Poi, all’apice della sua carriera, compì una mossa completamente inaspettata e assai rischiosa: conciliare la sua musica con quella che, come detto, ne minò la sopravvivenza: il pop. Apriti cielo! Piovvero invettive a valanga da parte di puristi e critici, che lo trattarono come un criminale, forse dimentichi di quanto la sua voce avesse contribuito a tenere a galla la lirica negli anni più difficili. Ma “Big” Luciano era di tempra forte.

“Big” come artista e “big” come uomo, Pavarotti zittì tutti, quando, il 27 settembre 1992, insieme a Zucchero, Lucio Dalla, Sting, i Neville Brothers, Mike Oldfield, Bryan May, Bob Geldof e Patricia Kaas, organizzò nella sua Modena un mega-concerto con l’intento di raccogliere fondi per la cura della talassemia.

Fu solo la prima di ben dieci edizioni, sempre a fini umanitari, che videro il Maestro duettare con le più grandi star internazionali del rock, del pop e del jazz. Insomma: Pavarotti ci prese gusto, forse fin troppo. Alcuni duetti furono a dir poco discutibili (quello con le Spice Girls e con gli Aqua tra tutti!), ma la nobile causa per cui tanti grandi della musica si riunivano ogni anno attorno al sempre più “big” Luciano, faceva passare in secondo piano l’audacia di certi “innesti canori”.

I Pavarotti & friends, tra l’altro, non hanno fatto bene soltanto a chi beneficiava dei proventi raccolti. Con gran disappunto di chi credeva che la musica lirica ne sarebbe uscita negativamente ridimensionata, hanno invece dimostrato che i giovani, anche se attraverso dei “compromessi”, non sono del tutto “impermeabili” alla cultura e sono in grado di rendersi conto che aria, romanza, recitativo e cavata non sono sinonimo di noia. In un mondo dove è sempre più raro trovare un grande vecchio che capisca i bisogni dei giovani e venga loro incontro, Pavarotti è stato d’esempio anche in questo, e non si può non rendergliene merito.

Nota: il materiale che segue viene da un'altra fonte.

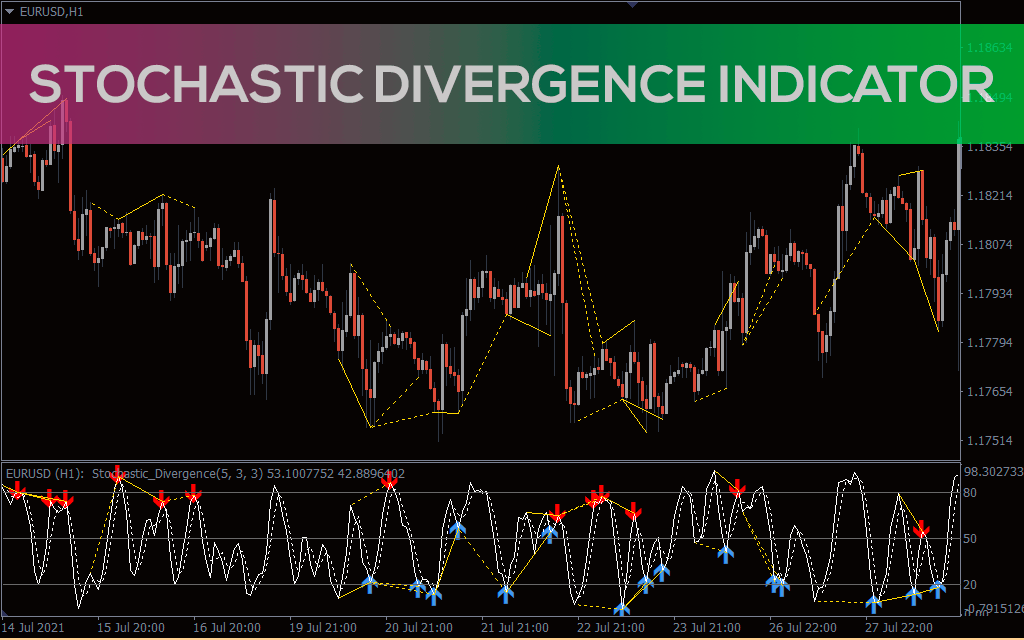This screenshot has height=640, width=1024.
Task: Click lowest blue arrow near 22 Jul 21:00
Action: pos(622,608)
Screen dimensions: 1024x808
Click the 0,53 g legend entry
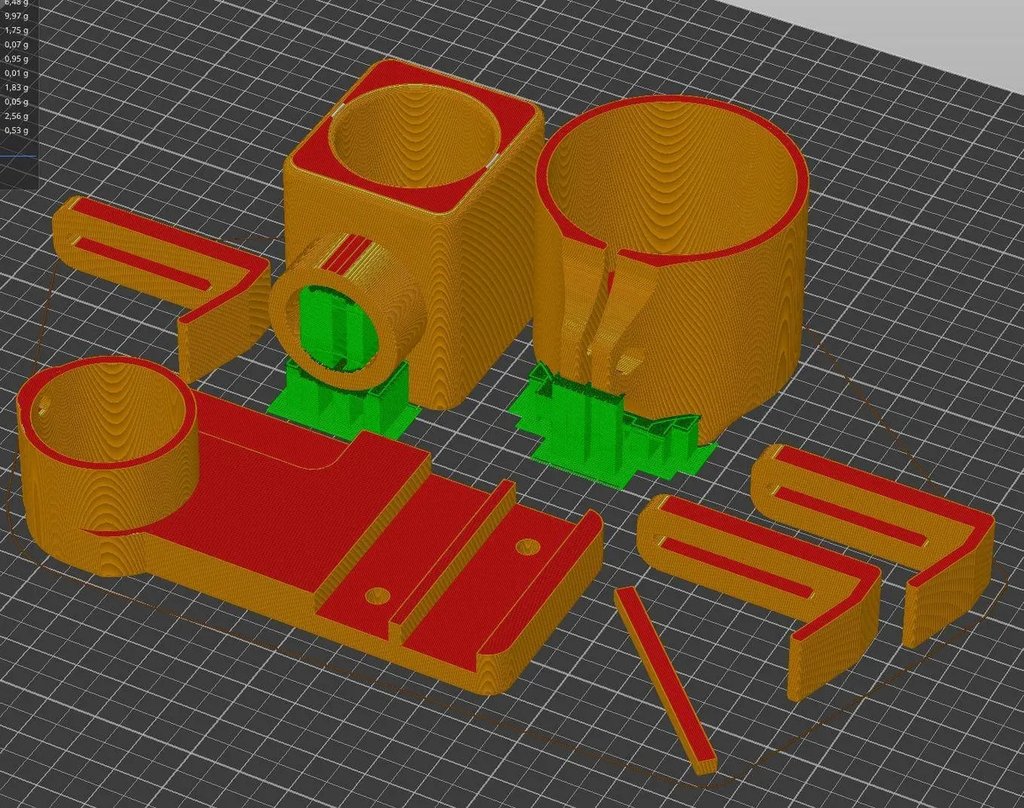pos(18,130)
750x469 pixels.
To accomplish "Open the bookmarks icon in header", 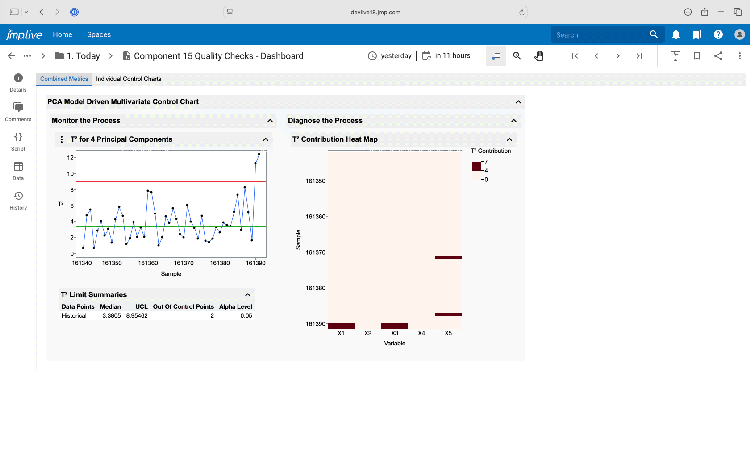I will [697, 34].
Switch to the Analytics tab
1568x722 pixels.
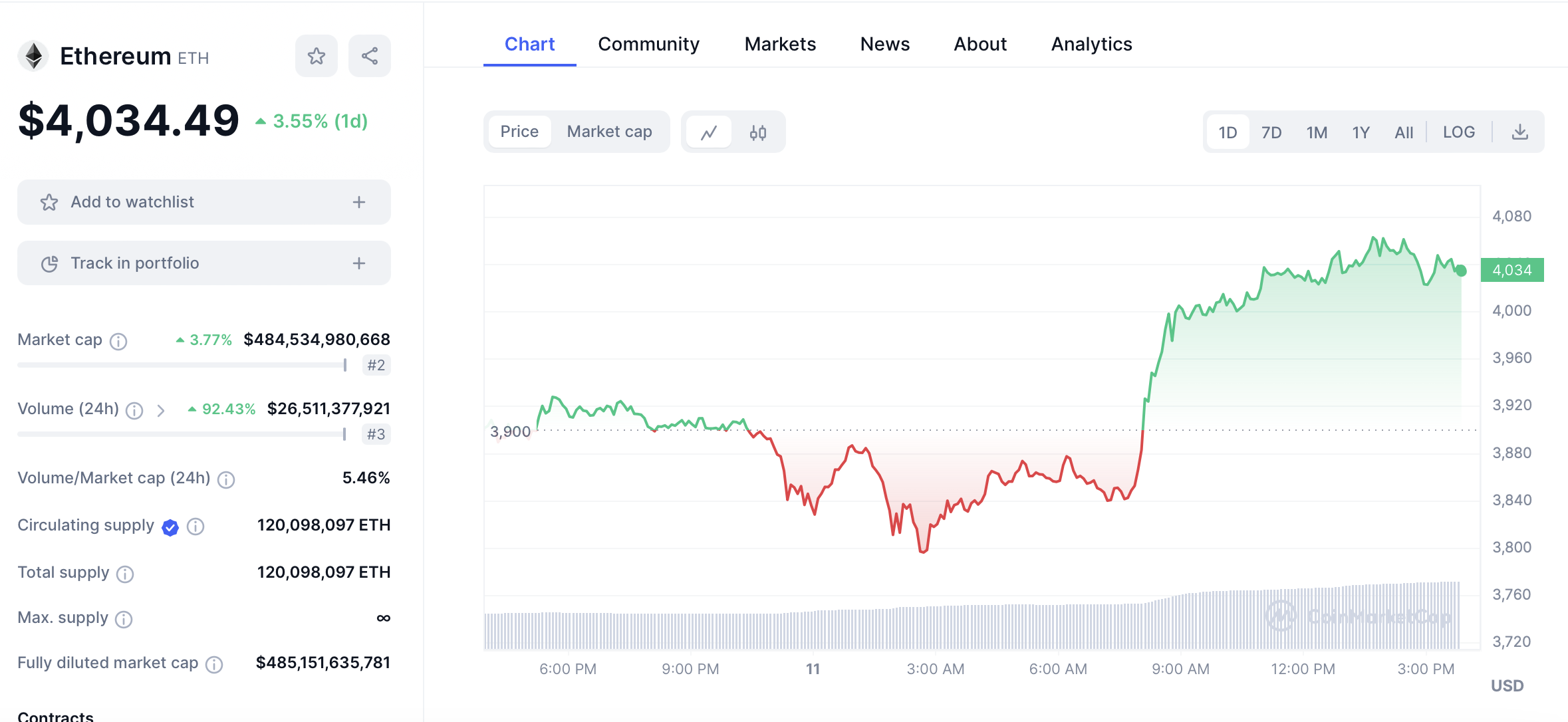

Prima di andarsene, lo scorso anno, Luciano Pavarotti ha chiesto di essere ricordato come cantante lirico, ma in futuro non lo si potrà non ricordare – oltre che come grande benefattore – anche come colui che ha fatto crollare a suon di acuti il “muro di Berlino” della musica: quello che divideva la musica cosiddetta “colta” da quella cosiddetta “popolare”. Per troppo tempo ci si è dimenticati che, nel Settecento e nell’Ottocento, a decretare il successo o il fallimento delle opere liriche era il popolo, che dai loggioni dei teatri poteva tributare scroscianti applausi ai solisti oppure prenderli di mira con patate e ortaggi vari se lo spettacolo non era gradito. Anche Pavarotti, nonostante il pubblico fosse dalla sua parte, si è portato a casa le sue patate e i suoi cavoli e se ne sarà certamente fatto un minestrone, alla faccia di quei critici con la puzza sotto il naso che mai gli hanno fatto mancare le loro sferzate, spesso gratuite. Anche in questo caso sarà la storia a stabilire chi aveva ragione.

Di certo c’è che quel Rodolfo, che dalla soffitta bohémienne di Parigi tentava di scaldarsi con la fiamma di un caminetto alimentata con il legno delle sedie e con le carte dei suoi poemi, si è guadagnato sul campo quell’appellativo di “big” che neanche il tempo saprà scalfire.